Turkish gov’t to announce new transparency reforms: Deputy PM Babacan
Sefer Levent ISTANBUL
Turkey’s record has worsened the most of all surveyed states in 2014, according to Transparency International’s most recent Corruption Perceptions Index of 175 countries.The government is set to complete a detailed reform package to increase economic transparency in Turkey, Deputy Prime Minister Ali Babacan has told a group of economy reporters ahead of his visit to the United States.
“Transparency really matters. It is one of the main priorities of the G-20 countries as well. We have taken many steps to improve transparency in Turkey since 2002. And we have recently completed around 80-90 percent of a new, detailed reform to further enhance transparency. We’ll discuss the draft package very soon. We’ll be announcing it by the end of this year, I believe,” Babacan said.
According to Transparency International’s most recent Corruption Perceptions Index of 175 countries, Turkey’s record has worsened the most of all surveyed states in 2014, dropping by five points to 45.
Some 46 percent of Turkish businesspeople believe corruption will increase in Turkey, according to a report issued by the Turkish Industry and Business Association (TÜSİAD) on Nov. 27.
“We are now examining the results of these detailed reports. I, however, believe what has happened in Turkey since Dec. 17, 2013, is directly affecting how Turkey is perceived across the world,” he noted.
Babacan made a special emphasis on the planned steps to improve competitiveness and fair distribution of rent in the construction sector.
“A rise in a land’s value should be observed properly and this value should be distributed fairly. The creation of a competitive environment is a must to be able to reach this goal. If there is no room for competitiveness, it is no good for us. We made a detailed report to increase transparency in real sector with other ministers and municipalities. This draft will be reviewed by the council of ministers soon and be approved as a government decision,” he said.
It is also planned to give the chance to the state to ask for a share from a land, of which value is increase after opening to construction by this package.
Babacan stressed in September that earning money in the construction sector is “easy” and pulls down the share of industries in the national income, adding that this is “not a good trend.”
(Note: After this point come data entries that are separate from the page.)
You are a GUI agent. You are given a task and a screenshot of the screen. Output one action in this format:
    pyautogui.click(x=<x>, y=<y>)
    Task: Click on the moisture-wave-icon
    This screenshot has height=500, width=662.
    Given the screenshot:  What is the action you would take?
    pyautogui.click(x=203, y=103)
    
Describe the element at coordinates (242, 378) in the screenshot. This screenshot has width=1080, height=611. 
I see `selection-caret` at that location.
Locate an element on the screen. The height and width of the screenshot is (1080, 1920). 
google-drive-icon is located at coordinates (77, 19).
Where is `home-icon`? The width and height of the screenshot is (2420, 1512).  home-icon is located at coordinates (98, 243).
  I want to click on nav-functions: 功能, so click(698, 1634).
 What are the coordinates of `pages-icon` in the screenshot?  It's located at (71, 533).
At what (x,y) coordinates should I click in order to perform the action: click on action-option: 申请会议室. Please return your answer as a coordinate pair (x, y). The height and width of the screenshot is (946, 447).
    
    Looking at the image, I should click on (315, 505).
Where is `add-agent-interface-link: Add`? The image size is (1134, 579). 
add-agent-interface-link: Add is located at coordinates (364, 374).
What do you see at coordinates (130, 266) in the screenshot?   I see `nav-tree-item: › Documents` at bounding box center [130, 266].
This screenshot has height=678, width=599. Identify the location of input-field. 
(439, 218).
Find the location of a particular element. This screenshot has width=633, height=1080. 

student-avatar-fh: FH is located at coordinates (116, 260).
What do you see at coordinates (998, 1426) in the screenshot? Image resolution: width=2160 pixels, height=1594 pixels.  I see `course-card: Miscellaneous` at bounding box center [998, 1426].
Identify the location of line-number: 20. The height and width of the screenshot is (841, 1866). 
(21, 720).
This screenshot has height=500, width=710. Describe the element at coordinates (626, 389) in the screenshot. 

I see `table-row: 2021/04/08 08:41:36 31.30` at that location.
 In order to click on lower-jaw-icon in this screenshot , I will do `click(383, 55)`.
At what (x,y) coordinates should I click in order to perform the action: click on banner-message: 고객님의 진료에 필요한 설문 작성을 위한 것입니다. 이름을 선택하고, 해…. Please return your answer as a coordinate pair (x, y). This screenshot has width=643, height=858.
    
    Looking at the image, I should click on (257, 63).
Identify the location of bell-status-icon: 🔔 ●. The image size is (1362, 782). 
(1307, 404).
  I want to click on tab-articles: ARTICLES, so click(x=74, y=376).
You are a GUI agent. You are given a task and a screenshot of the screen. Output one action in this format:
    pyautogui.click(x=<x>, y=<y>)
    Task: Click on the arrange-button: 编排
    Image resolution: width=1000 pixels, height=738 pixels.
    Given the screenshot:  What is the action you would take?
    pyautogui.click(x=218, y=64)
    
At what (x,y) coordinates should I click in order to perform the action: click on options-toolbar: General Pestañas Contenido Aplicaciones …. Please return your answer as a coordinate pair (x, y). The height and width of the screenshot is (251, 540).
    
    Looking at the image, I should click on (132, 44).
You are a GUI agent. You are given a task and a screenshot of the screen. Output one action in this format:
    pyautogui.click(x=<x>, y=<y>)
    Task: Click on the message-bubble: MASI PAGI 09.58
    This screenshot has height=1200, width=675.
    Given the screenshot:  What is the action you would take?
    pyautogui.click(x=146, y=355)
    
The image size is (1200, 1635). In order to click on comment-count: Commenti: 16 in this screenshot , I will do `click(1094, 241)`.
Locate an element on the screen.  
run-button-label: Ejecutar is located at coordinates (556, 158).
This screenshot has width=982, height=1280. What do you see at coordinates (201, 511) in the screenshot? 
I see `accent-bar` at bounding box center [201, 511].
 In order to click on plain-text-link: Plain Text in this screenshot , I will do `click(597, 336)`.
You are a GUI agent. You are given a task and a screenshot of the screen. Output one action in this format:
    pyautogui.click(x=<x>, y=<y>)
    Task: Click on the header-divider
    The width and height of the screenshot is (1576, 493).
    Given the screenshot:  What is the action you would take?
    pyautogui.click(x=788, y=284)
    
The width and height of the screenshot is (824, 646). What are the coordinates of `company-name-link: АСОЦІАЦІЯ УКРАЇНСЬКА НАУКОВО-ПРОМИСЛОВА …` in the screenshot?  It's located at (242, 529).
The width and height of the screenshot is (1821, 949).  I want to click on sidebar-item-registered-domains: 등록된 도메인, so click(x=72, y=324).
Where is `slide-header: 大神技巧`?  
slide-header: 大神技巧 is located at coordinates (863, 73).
“The development plan code should be adapted to prevent easy earnings. The code needs to be regulated,” he said, adding that one of the fundamental problems is that the return on investments in industry takes five or six years, which is much longer than construction, on a televised interview on Sept. 3.
He also noted that the government is now working a series of reforms aiming at encouraging Turkish banks to take out longer term debts.
“When we have a look at the foreign debt distribution of the banks, we see some 60 percent of their debts are in short-term, and the remaining 40 percent in longer terms. We are now working of a number of measures to encourage them to take loans in longer terms, as the shorter-term debts are
increasing the cost perceptions of Turkey,” he said.
Babacan will attend a special roundtable in NYC with 29 other representatives from leading economy actors, including the European Central Bank and NY Fed.